RECORDS FOR THIS EXERCISE =>
- - - - - - -
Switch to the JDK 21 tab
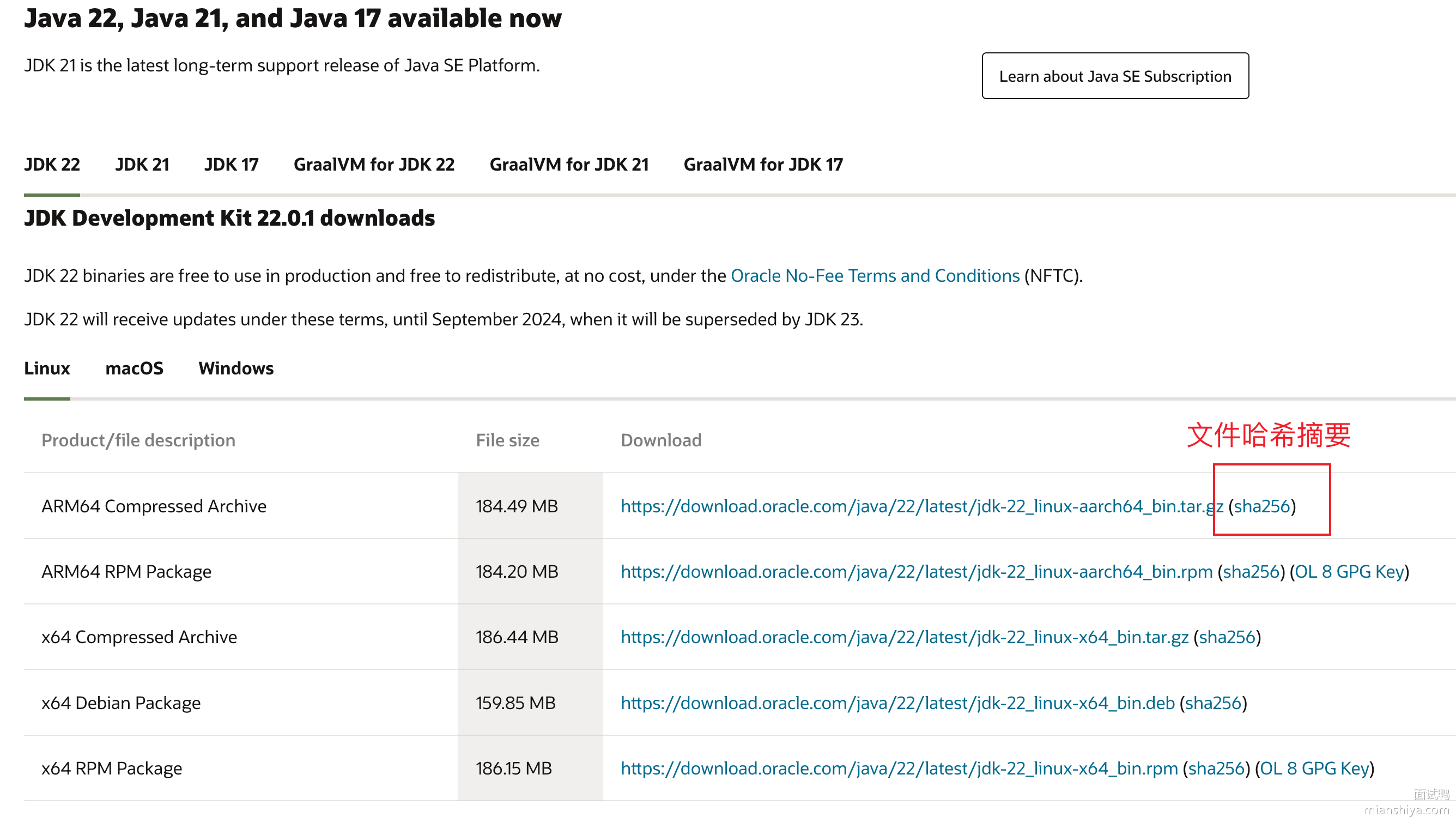The image size is (1456, 823). tap(142, 165)
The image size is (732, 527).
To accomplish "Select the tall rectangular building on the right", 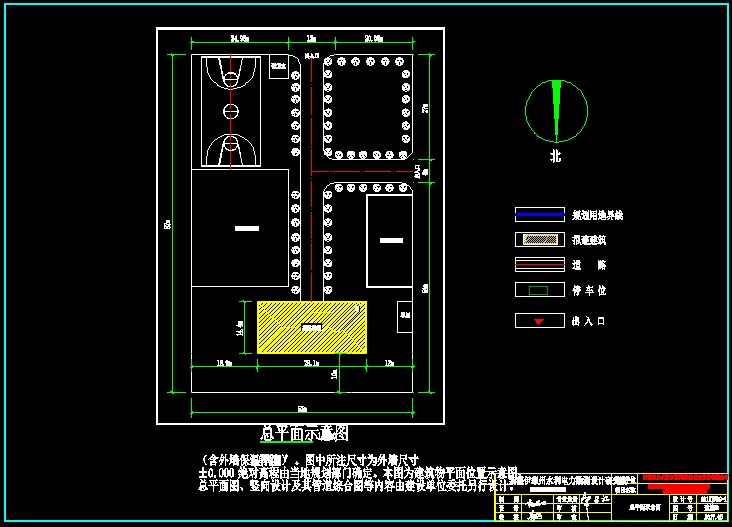I will 390,241.
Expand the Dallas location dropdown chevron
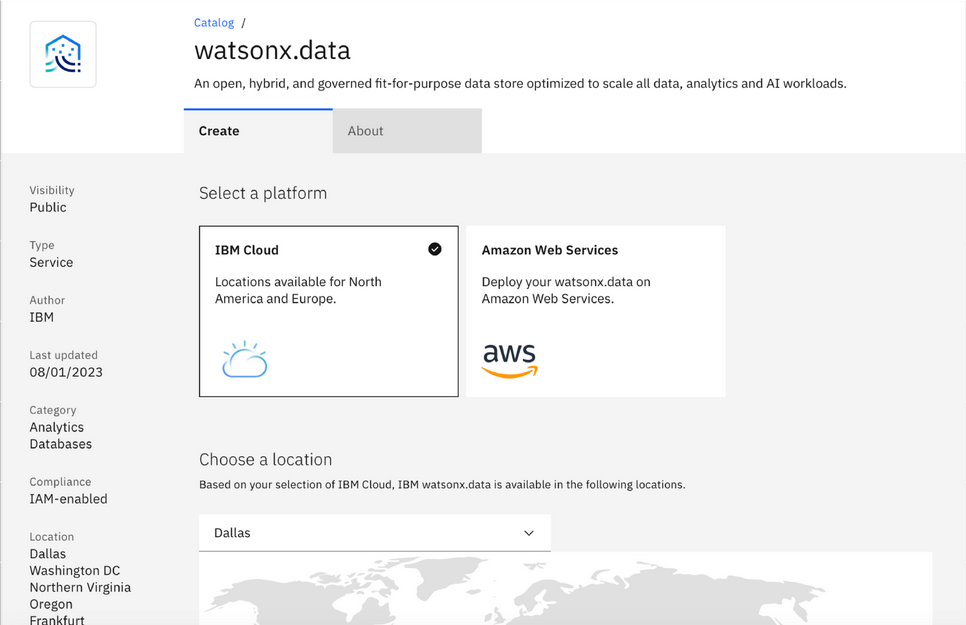The width and height of the screenshot is (966, 625). (529, 533)
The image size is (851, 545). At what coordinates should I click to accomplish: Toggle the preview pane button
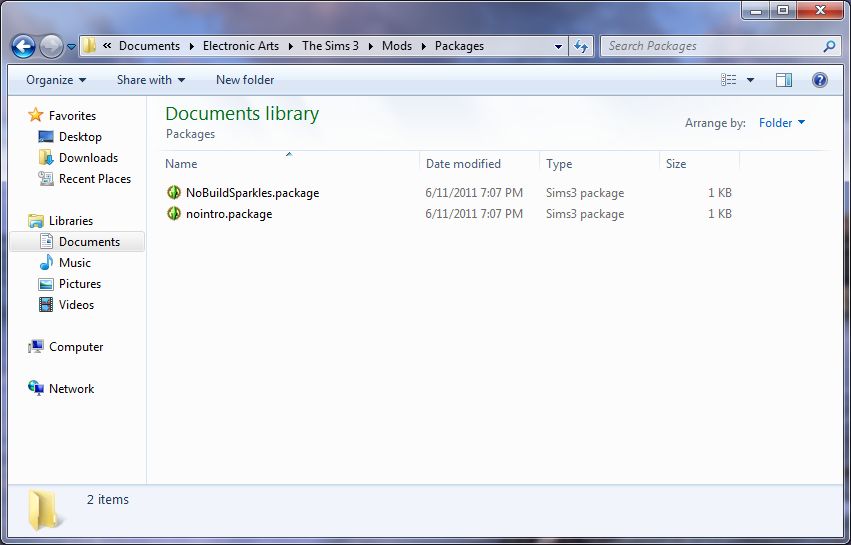[x=784, y=80]
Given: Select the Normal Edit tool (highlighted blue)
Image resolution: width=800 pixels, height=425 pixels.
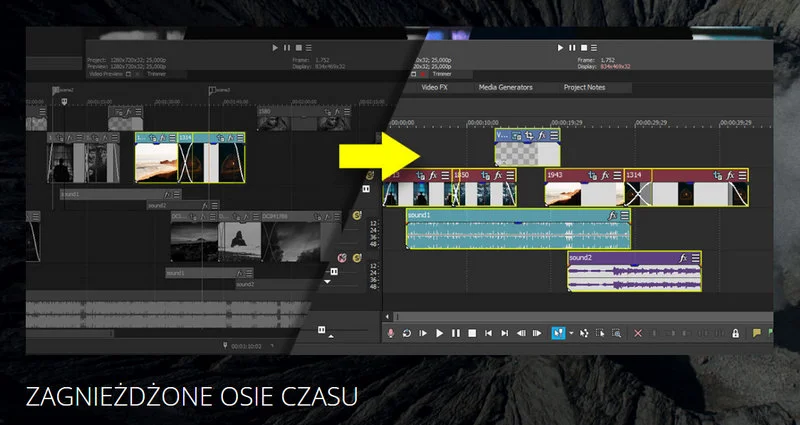Looking at the screenshot, I should [x=558, y=333].

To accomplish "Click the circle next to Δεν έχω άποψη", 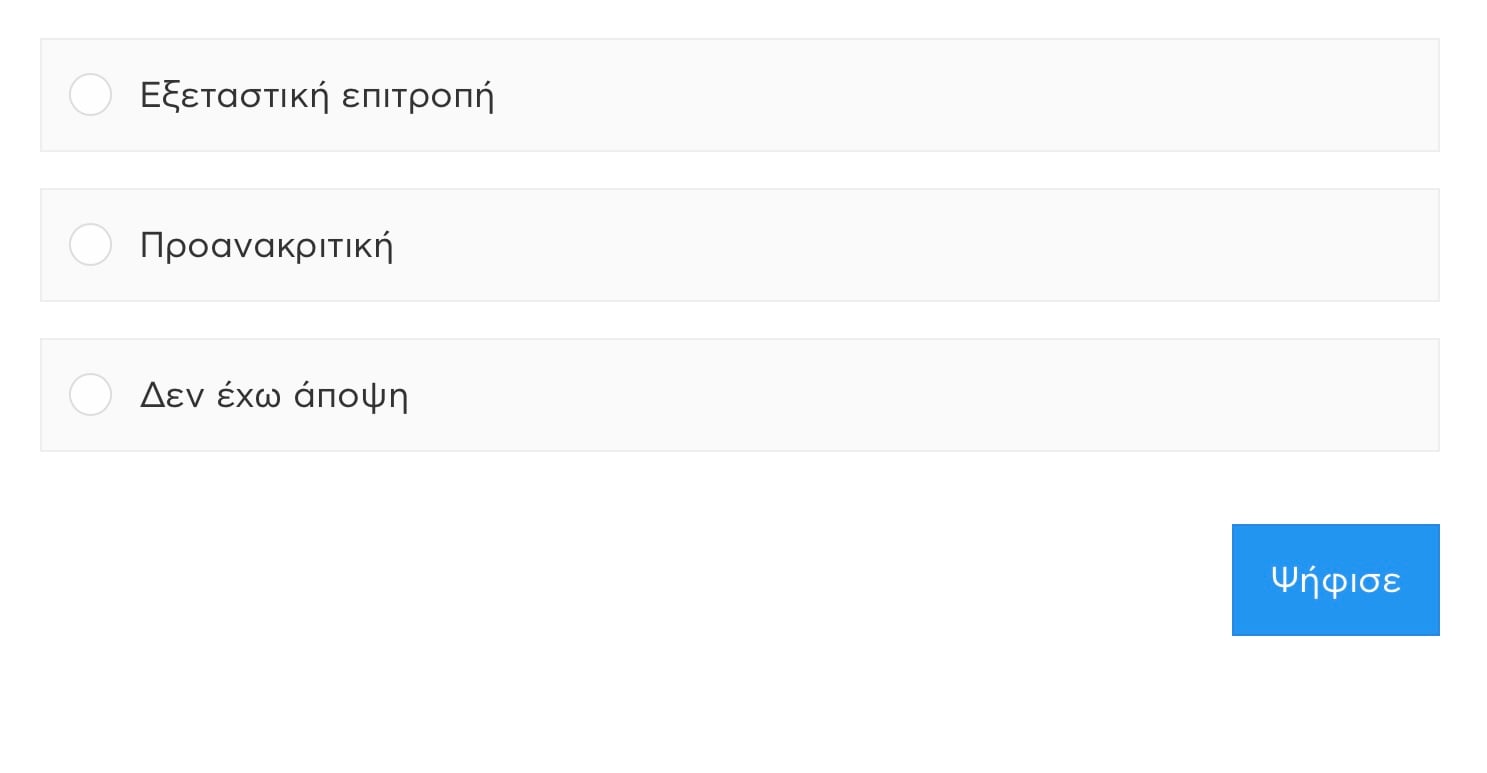I will pyautogui.click(x=91, y=395).
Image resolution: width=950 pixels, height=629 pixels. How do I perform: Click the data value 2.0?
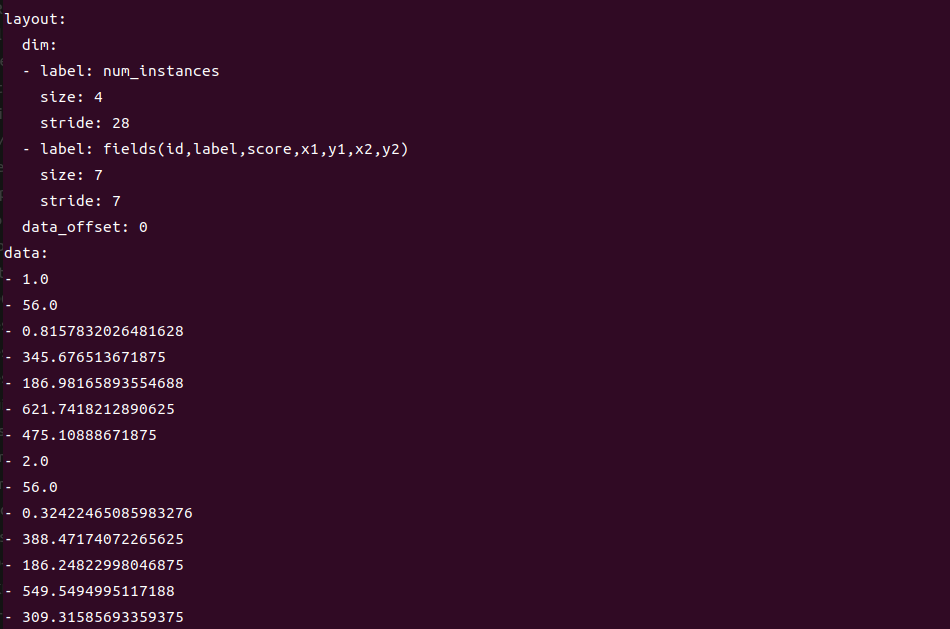[x=35, y=462]
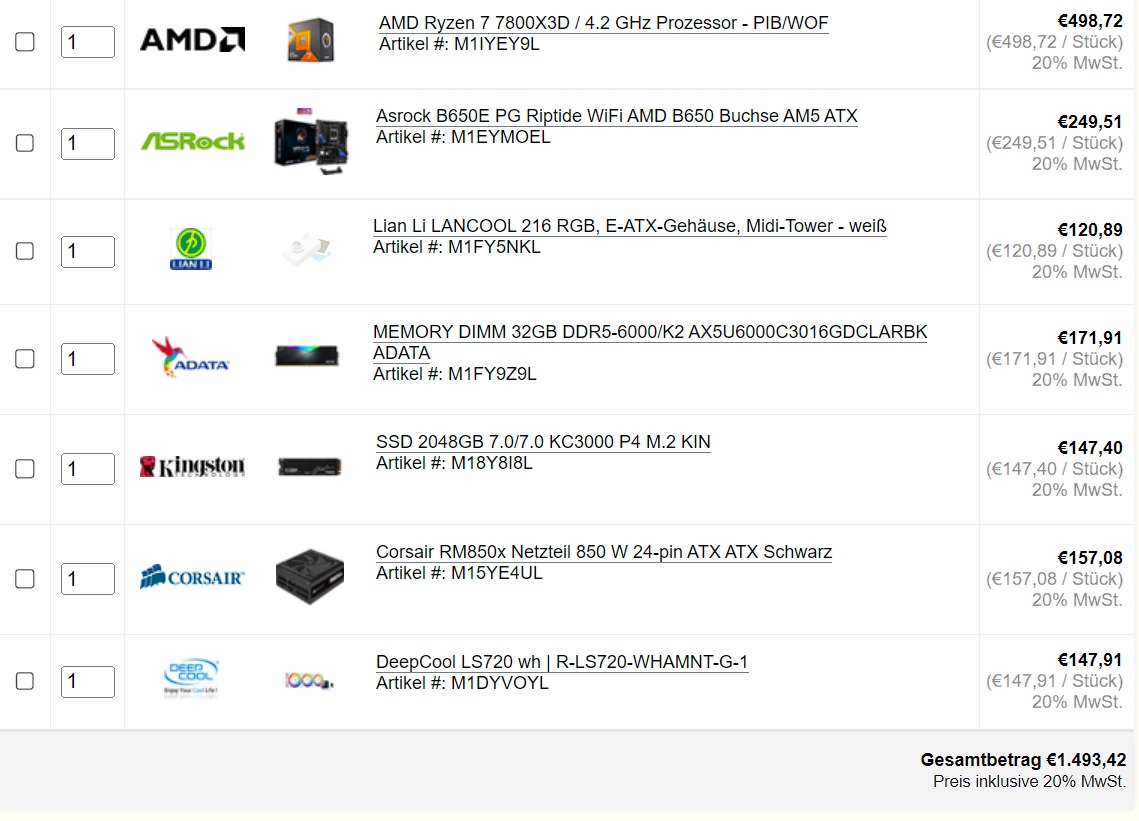Viewport: 1139px width, 821px height.
Task: Open the Lian Li LANCOOL 216 RGB link
Action: (630, 226)
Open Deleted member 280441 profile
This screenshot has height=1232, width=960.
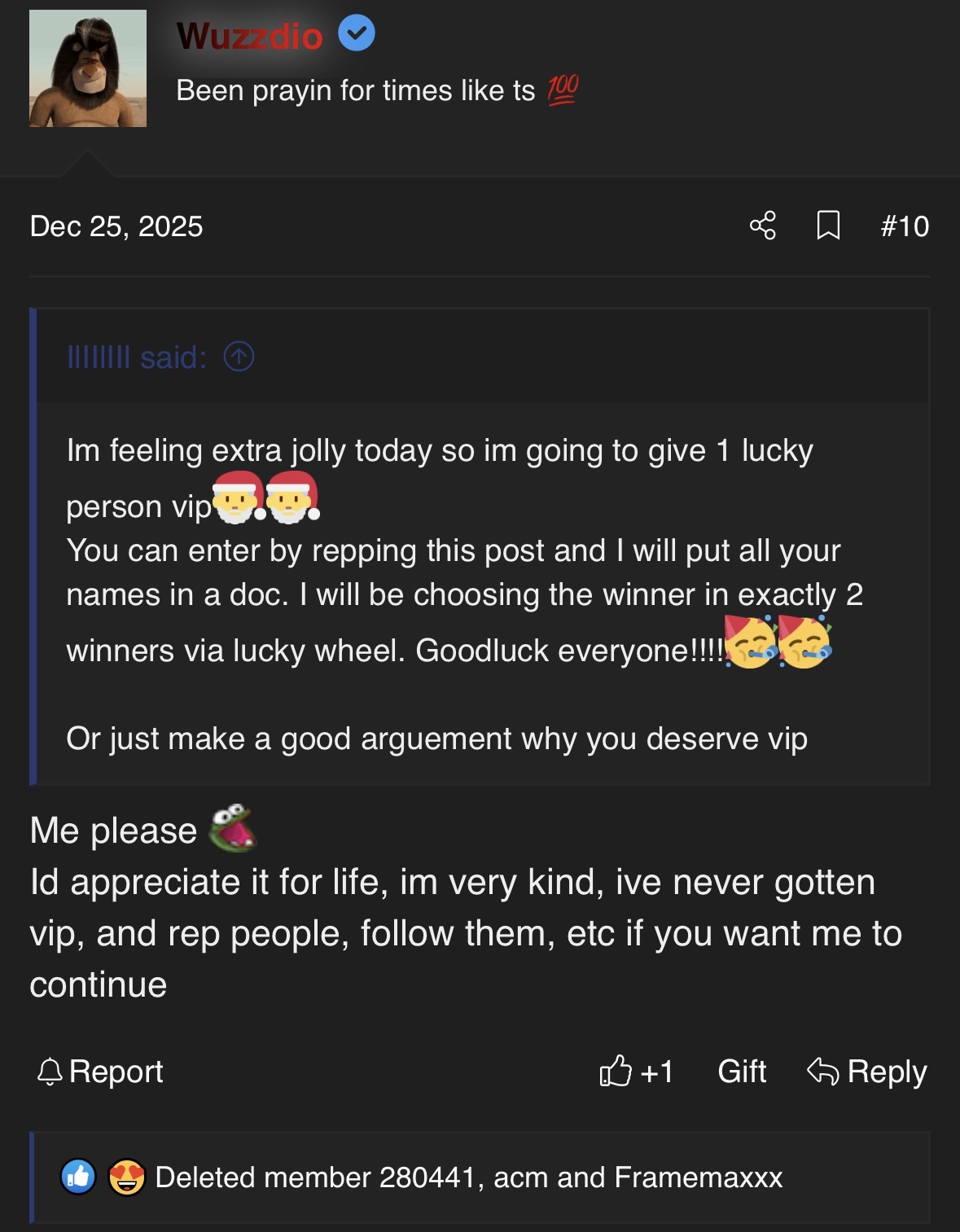click(315, 1177)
- - - - - - -
PROMPT => Could you reproduce exactly the lines from the one containing "Open Deleted member 280441 profile" through the last line of the records, both included, leaving out the pictures?

RESPONSE =>
Open Deleted member 280441 profile
This screenshot has height=1232, width=960.
click(315, 1177)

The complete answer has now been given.